The downside of exposing your skin to sunlight is obviously the risk of skin cancer – Melanomas, Squamous cell cancers and Basal cell cancers.  This means you need to take a sensible approach –

Protect your skin with a high SPF factor when the sun is at its strongest.

Choose your timing – midday sun is potentially stronger and more damaging.  Don’t forget you will be exposed to UV rays even when you don’t realise it.

Be aware that some medication, including chemotherapy drugs make the skin much more sensitive to sunlight – another reason to avoid the hottest times of day.

Eat Your Vitamin D

Vitamin D is present in oily fish eg – mackerel, sardines, salmon and herring.

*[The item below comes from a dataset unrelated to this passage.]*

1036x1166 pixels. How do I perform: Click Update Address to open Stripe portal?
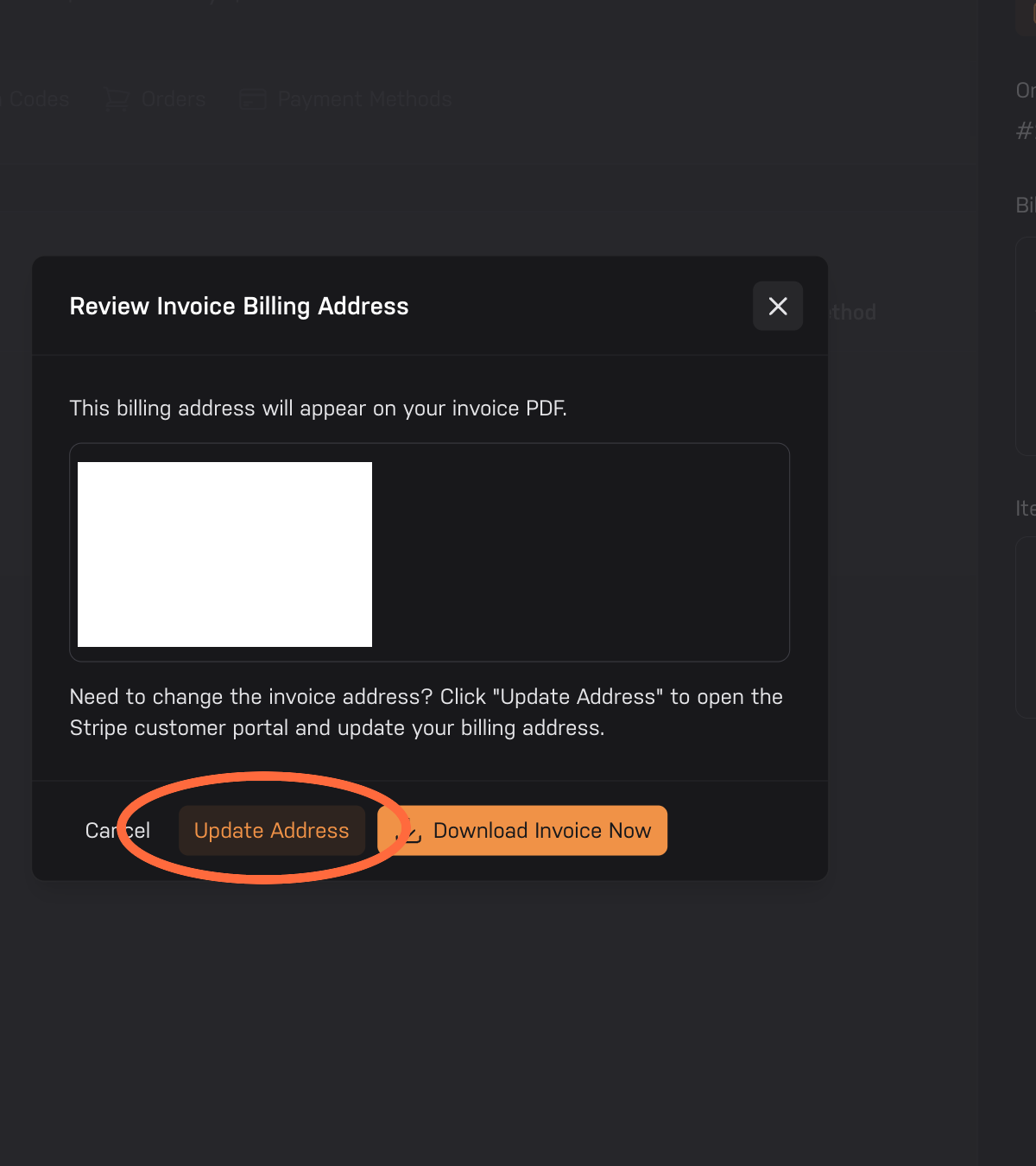pos(271,830)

Some dairy products are fortified with vitamin D eg – milk, yoghurt and soy milk

It is in cheese and egg yolks, red meat and breakfast cereals.

Supplementation

As mentioned this should be avoided if you have bony cancer.

Vitamin D deficiency and its treatment is a big subject in its own right and is not dealt with here.

You may have your vitamin D level measured by your oncologist who can then decide whether or not you would benefit from taking supplementation.  As with lots of cancer related treatments be guided by your oncologist’s recommendations.  Your consultant and their team know your case and will be able to advise what is best and necessary for you.